Coca-Cola backs African water programs
Atlanta, March 27, 2011
The Coca-Cola Africa Foundation has announced that $6 million will be dedicated to water and sanitation partnerships for improving the lives of nearly 250,000 women and girls in Africa.
Through RAIN, which will provide at least 2 million people with access to safe drinking water and sanitation by 2015, the program will have an impact on women and girls in African countries including Algeria, Kenya, Liberia, Morocco, Nigeria, Rwanda, Sierra Leone, South Africa, Swaziland, Tanzania, Tunisia, and Uganda.

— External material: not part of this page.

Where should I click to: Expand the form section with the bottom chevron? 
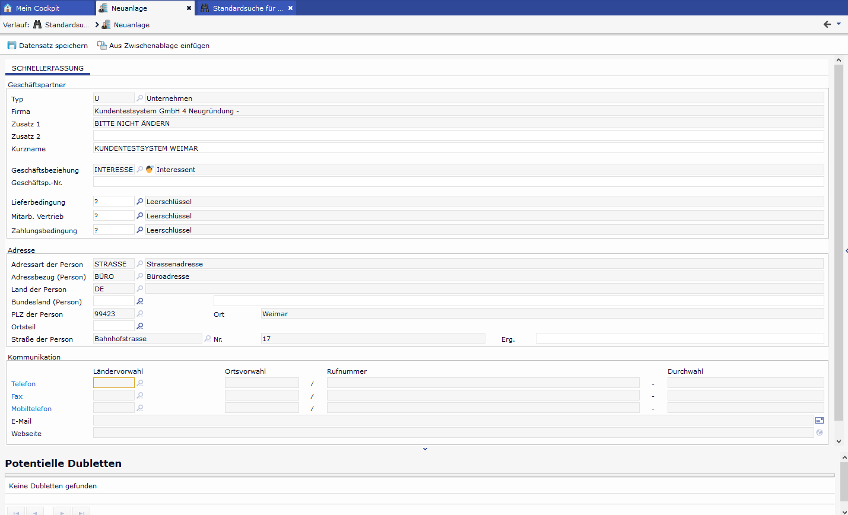coord(425,449)
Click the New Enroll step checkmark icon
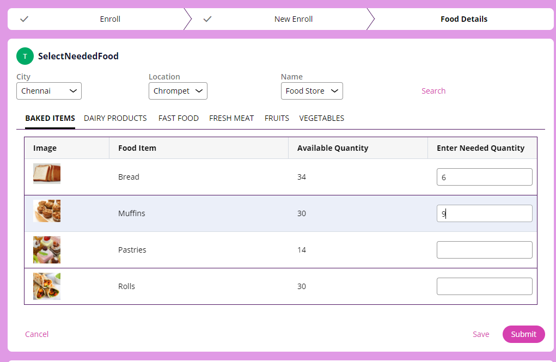 (x=207, y=19)
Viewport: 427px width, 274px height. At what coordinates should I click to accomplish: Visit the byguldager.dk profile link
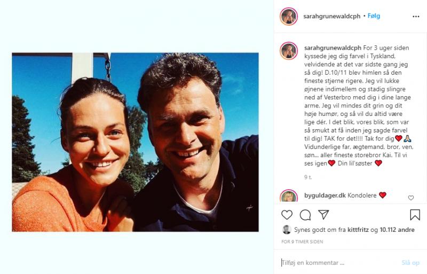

In addition, this year, RAIN will continue to support multi-year initiatives being implemented through the Water and Development Alliance (WADA), The Coca-Cola Company’s partnership with United States Agency for International Development (Usaid) in Angola, Burundi, Egypt, Ghana, Malawi, Mozambique, South Africa, and Tanzania.
“The water and sanitation crisis affects billions of people every day, but the impact on women and girls is particularly devastating,” said Muhtar Kent, chairman and chief of The Coca-Cola Company.
“Supporting initiatives that promote access to water for women and girls is a building block for community health with a ripple effect on social and economic empowerment. This is a win-win for everyone.”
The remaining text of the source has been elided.